So, by understanding the distribution of data collected from a site versus how it was collected from other sites can really help us target potential sites that have issues. So, one of the views that would help us with this is a way to actually compare the similarity between subjects at a given site in terms of Euclidean distance, here we're just doing a pretty straight distance metric, and often the investigators, if there is fraud, if they are intentionally fabricating data, most of them now are not, are smart enough that if they want to do it, that they don't just copy the data.

They might tweak it a little bit, change it a little bit. And we want to be able to detect that too. So we don't want that to slide through and that's really again, looking at sites that potentially have very little variability at them. Or subjects that look almost identical based on their similarity measures.

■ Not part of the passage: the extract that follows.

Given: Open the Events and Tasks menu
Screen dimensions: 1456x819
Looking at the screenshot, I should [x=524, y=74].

So these are just some easy views that take advantage again of that central data. Another key kind of component and straight forward analysis for detecting issues with data quality in terms of fraud is looking for duplicate or triplicate data across findings measurements. So one of the things you could do for example is looking at the vital signs.

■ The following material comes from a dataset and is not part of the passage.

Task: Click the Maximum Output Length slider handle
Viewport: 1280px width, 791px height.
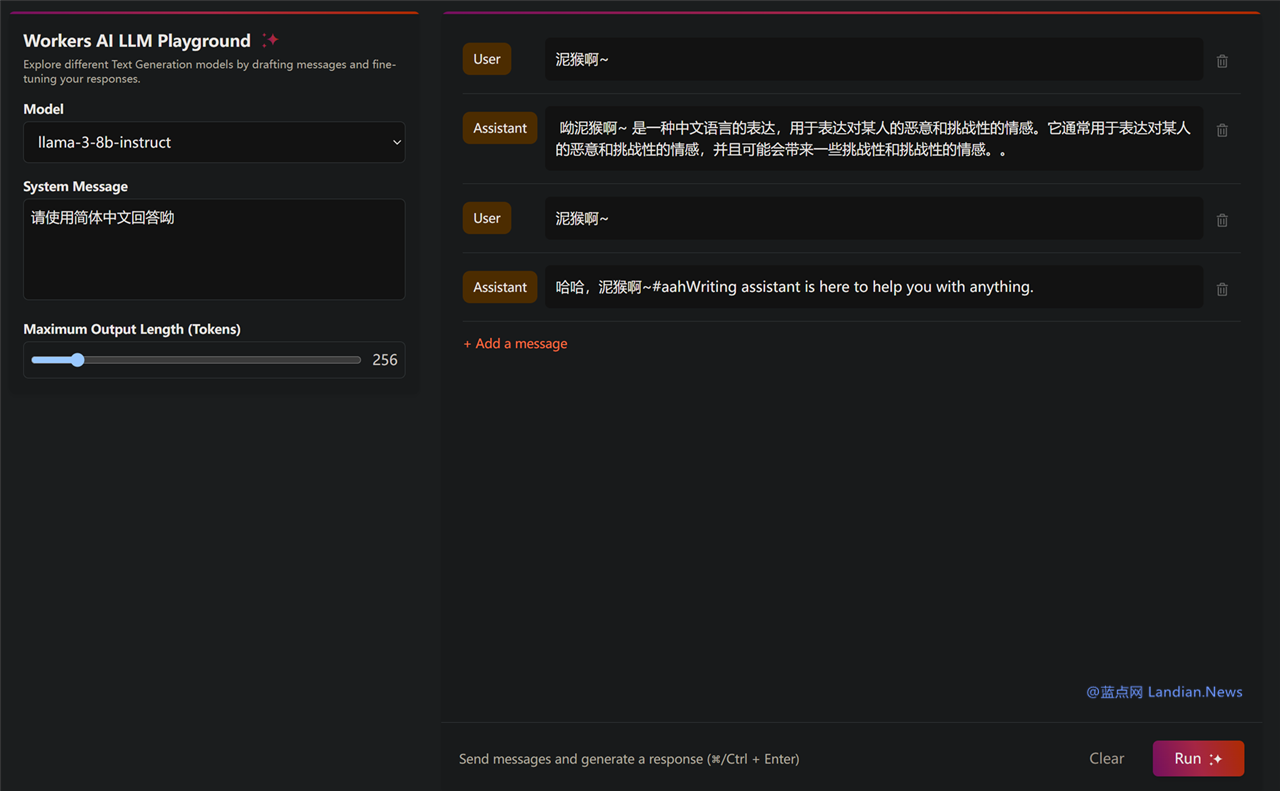Action: tap(77, 360)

You can look for triplicates of subjects that have the exact same heart rate diastolic and systolic blood pressure. It might not be unusual for one lab measurement or one findings measurement to be exact, but when the entire test, set of tests are identical across patients at a site, then we worry that either there's been a data quality issue where the same line got reproduced or someone has actually gone in and reproduced that and fabricated that data.

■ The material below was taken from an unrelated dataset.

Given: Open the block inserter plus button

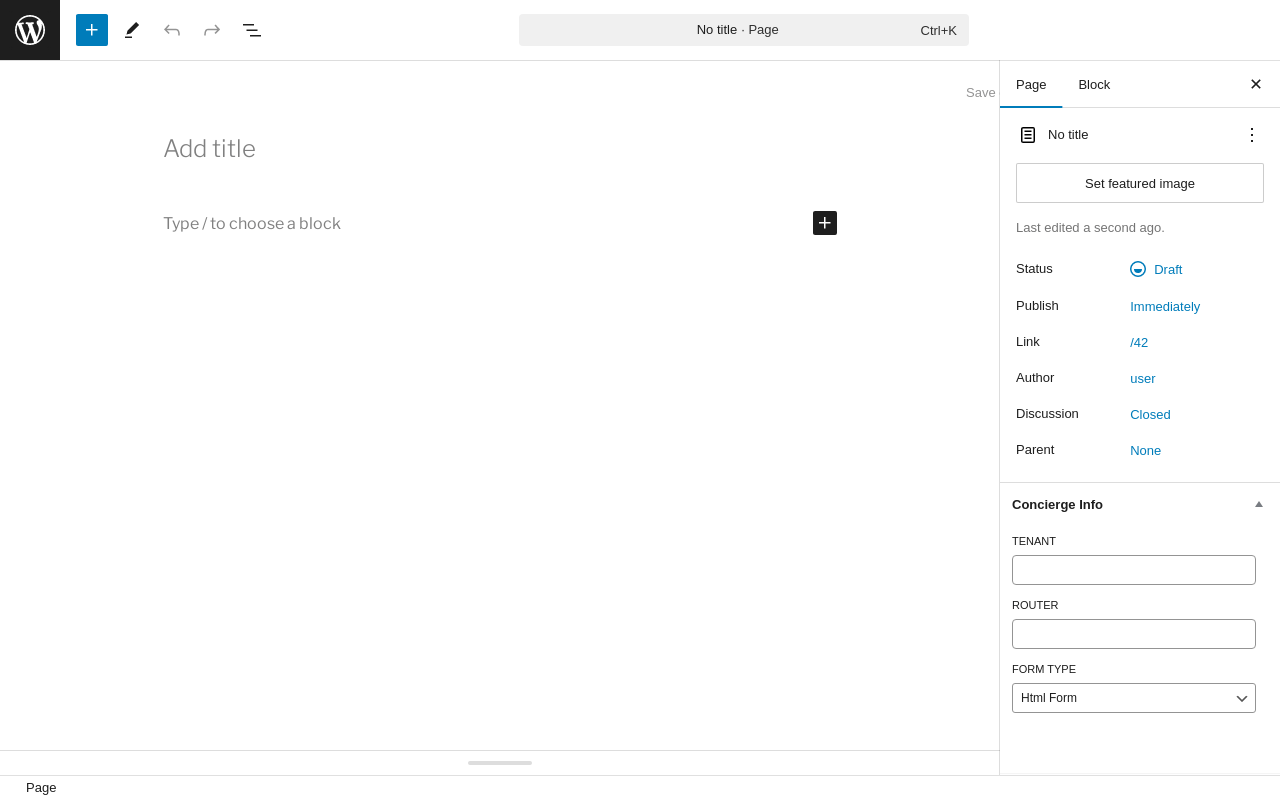Looking at the screenshot, I should [92, 30].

So again, quick distributions, quick ways to summarize that, and drill down into understanding the quality of the data from that site are key. Another kind of, type of fraud that we can look at instead of assuming there is investigator fraud where they may be fabricating data. We can also try to interrogate patients.

So patients that perhaps the drug has a recreational component to it that certain patients might go to several sites and try to enroll multiple times, so we can try to detect that as well through some simple things like looking at birthdays and initials. So using some of the demographic information that's collected we can try to find that take measures against that early in the trial.

Alright so now I'm lead into fraud is really just one component and one specific case of data quality in a clinical trial. There's a lot more to it and again, fraud is rare but data-quality issues exist no matter what. No matter how honest you're trying to be, sites, it's an enormous amount of data and we don't want to live in this world where we have to rely on onsite 100% source document verification.

Because it's simply not feasible with the size and the complexity of our trials these days, that the component in terms of the cost is outrageous. It can be up to 30% of the cost of a trial. And so what we really want to push for is, yes, trials need to be monitored, but that doesn't mean 100% source verification, instead you can apply statistical approaches to interrogate the risk for potential sites and target those sites that may need further visit or further study.

So, really pushing this can not only increase the efficiency and save us costs, but I think it can make it more accurate, and increase the quality of the data. Again, it's difficult to find issues and some of those issues might not even be important to the trial, like Eric mentioned, 100% source data verification, it gives equal importance to all the data.

So if someone come in and they mis-recorded the age of a patient, that's given the equal weight when they're reviewing the data and they have to look at a piece of paper for that, as it would be of whether or not they have a signed, informed consent, and it's much more important to trial if they don't have a signed, informed consent. So again that's kind of the real impetus of risk based monitoring, it's not just the cost saving, but it's the increase in the quality that we can get.

So again the FDA guidance really kind of is relying on the evolution of both the trial complexity and the evolution of, software tools and electronic data capture systems and the technology that we all now live in. And it is now their recommendation that when it is appropriate risk based monitoring can be applied successfully and at times can pick up over 90% of the findings just from a central monitoring alone.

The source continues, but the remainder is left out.